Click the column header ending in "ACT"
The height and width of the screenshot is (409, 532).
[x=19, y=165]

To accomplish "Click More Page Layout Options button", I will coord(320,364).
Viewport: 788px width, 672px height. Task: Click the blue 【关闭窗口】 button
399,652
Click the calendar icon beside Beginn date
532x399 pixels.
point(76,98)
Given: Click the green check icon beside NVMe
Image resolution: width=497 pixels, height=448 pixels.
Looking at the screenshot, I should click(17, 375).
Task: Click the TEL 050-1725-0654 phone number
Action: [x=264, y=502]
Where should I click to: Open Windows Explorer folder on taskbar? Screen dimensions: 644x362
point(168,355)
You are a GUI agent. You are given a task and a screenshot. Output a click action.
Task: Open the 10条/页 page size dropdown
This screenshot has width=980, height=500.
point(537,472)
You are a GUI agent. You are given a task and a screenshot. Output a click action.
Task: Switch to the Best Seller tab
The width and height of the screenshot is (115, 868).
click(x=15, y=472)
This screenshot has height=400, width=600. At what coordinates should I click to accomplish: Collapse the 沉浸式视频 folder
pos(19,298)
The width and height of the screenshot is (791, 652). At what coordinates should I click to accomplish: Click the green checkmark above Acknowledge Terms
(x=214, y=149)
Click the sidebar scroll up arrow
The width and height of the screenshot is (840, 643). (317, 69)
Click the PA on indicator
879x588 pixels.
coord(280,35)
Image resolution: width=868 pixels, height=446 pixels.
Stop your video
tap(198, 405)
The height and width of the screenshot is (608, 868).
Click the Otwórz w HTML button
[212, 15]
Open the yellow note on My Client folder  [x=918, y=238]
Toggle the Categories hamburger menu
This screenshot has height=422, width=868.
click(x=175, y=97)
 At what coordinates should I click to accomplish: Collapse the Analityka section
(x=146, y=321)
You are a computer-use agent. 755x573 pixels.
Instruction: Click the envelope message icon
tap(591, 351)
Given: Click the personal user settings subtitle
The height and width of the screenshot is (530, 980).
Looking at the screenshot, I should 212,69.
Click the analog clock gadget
┄┄┄┄┄┄
Assignment
Without leaving anything out, give the entries again exactly.

Exercise output
Click the column header ending in "ACT"
The height and width of the screenshot is (409, 532).
[x=19, y=165]

To accomplish "Click More Page Layout Options button", I will coord(320,364).
Viewport: 788px width, 672px height. Task: Click the blue 【关闭窗口】 button
399,652
Click the calendar icon beside Beginn date
532x399 pixels.
point(76,98)
Given: Click the green check icon beside NVMe
Image resolution: width=497 pixels, height=448 pixels.
Looking at the screenshot, I should click(17, 375).
Task: Click the TEL 050-1725-0654 phone number
Action: [x=264, y=502]
Where should I click to: Open Windows Explorer folder on taskbar? Screen dimensions: 644x362
point(168,355)
You are a GUI agent. You are given a task and a screenshot. Output a click action.
Task: Open the 10条/页 page size dropdown
This screenshot has width=980, height=500.
point(537,472)
You are a GUI agent. You are given a task and a screenshot. Output a click action.
Task: Switch to the Best Seller tab
The width and height of the screenshot is (115, 868).
click(x=15, y=472)
This screenshot has height=400, width=600. At what coordinates should I click to accomplish: Collapse the 沉浸式视频 folder
pos(19,298)
The width and height of the screenshot is (791, 652). At what coordinates should I click to accomplish: Click the green checkmark above Acknowledge Terms
(x=214, y=149)
Click the sidebar scroll up arrow
The width and height of the screenshot is (840, 643). (317, 69)
Click the PA on indicator
879x588 pixels.
coord(280,35)
Image resolution: width=868 pixels, height=446 pixels.
Stop your video
tap(198, 405)
The height and width of the screenshot is (608, 868).
Click the Otwórz w HTML button
[212, 15]
Open the yellow note on My Client folder  [x=918, y=238]
Toggle the Categories hamburger menu
This screenshot has height=422, width=868.
click(x=175, y=97)
 At what coordinates should I click to accomplish: Collapse the Analityka section
(x=146, y=321)
You are a computer-use agent. 755x573 pixels.
Instruction: Click the envelope message icon
tap(591, 351)
Given: Click the personal user settings subtitle
The height and width of the screenshot is (530, 980).
Looking at the screenshot, I should 212,69.
Click the analog clock gadget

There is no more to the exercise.